Cloud storage provider Box landed $125 million in venture capital funding and said it plans to use the money to further its expansion into the enterprise storage market.

“The investment will fund continued support of Box’s growing enterprise customer base — building tools that will make Box more appealing to large enterprises, international growth and expansion and [investing] aggressively in talent,” Whitney Tidmarsh Bouck, general manager of enterprise at Box, wrote in an email to CRN.

AT&T Ponies Up $650 Million To Acquire NextWave Wireless

AT&T is paying $650 million to acquire wireless spectrum license specialist NextWave Wireless, a move that could help AT&T open up more wireless spectrum for mobile data usage.

NextWave manages and maintains wireless spectrum licenses in the 2.3GHz Wireless Communication Services (WCS) and Advanced Wireless Service (AWS) bands.
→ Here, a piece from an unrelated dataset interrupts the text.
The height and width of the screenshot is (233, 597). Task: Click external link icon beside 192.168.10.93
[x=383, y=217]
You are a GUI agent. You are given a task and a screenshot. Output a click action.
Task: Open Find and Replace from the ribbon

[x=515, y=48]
AT&T has been lobbying regulators to allow the use of the WCS spectrum for mobile Internet service, which AT&T described as “much-needed new spectrum capacity.”

 

 

Now Kevin McLaughlin’s “Five Companies that Dropped the Ball this Week”:

Apple Security Researchers Make Quick Exit From Black Hat

Apple’s first-ever appearance at the Black Hat security conference was more memorable for the speed with which its security team bolted after their presentation on iOS security than for the content it included.

It’s not as if anyone expected Apple to suddenly start sharing its security secrets. And it’s true that Apple has put together a rock-solid security model for its mobile OS. But in the security research community, which is all about back-and-forth and sharing of ideas, Apple’s reticence stood out like a neon sign.

 

SAP Pays $306 Million To Settle Oracle Download Lawsuit

SAP agreed to pay Oracle $306 million in damages to settle a seven-year-old copyright infringement lawsuit.
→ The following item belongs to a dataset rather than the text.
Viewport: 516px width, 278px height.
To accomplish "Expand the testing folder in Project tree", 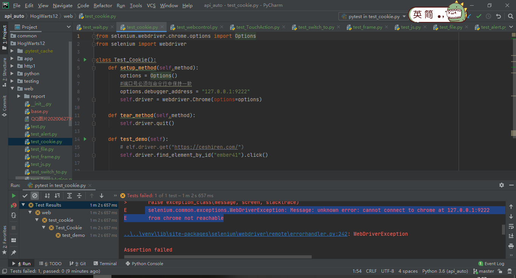I will point(12,81).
But Oracle isn’t giving up its appeal to have a jury’s $1.3 billion award in the case reinstated, meaning that the bitter dispute will continue.

SAP had sought an entirely new trial in the case. By agreeing to pay the $306 million, SAP is dropping that effort, clearing the way for the case to move on to Oracle’s appeal.

 

Dropbox Users Hit With Spam Attack After Email Breach

Dropbox said a stolen password led to the theft of hundreds of customers’ email addresses, which the thieves then used in a spam campaign for online gambling venues.
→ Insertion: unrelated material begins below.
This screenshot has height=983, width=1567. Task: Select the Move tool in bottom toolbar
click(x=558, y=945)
IT departments around the world nodded sagely at the incident, which is something that security experts have been predicting would happen to companies that let employees use the popular Web site.

Dropbox is planning to add two-factor authentication to its service in the form of temporary code sent to users’ mobile phones, but in this case, it seems that the outcome could have been a lot worse for the company.

 

Glitch Takes Down Microsoft’s Windows Azure Cloud Service

Microsoft’s Windows Azure cloud computing service went down in Western Europe for about two and a half hours, and the software giant apologized and attributed it to a misconfigured network device.

“The interruption impacted our Compute Service and resulted in connectivity issues from some of our customers in the sub-region,” Mike Neil, general manager of Windows Azure, said in a blog post.

“The service interruption was triggered by a misconfigured network device that disrupted traffic to one cluster in our West Europe sub-region,” Neil said. “Once a set device limit for external connections was reached, it triggered previously unknown issues in another network device within that cluster, which further complicated network management and recovery.”

 

Arrow Electronics Misses Sales, Earnings Targets In Q2

Arrow Electronics missed Wall Street’s expectations during its fiscal second quarter, and the distributor said it plans to trim some $20 million in costs as a result. Excluding one-time items, Arrow earned $1.11 per share, while Wall Street analysts were expecting $1.13 per share.

Arrow CEO Mike Long (left) chalked up the weakness to a “challenging macroeconomic environment that weakened throughout the quarter.”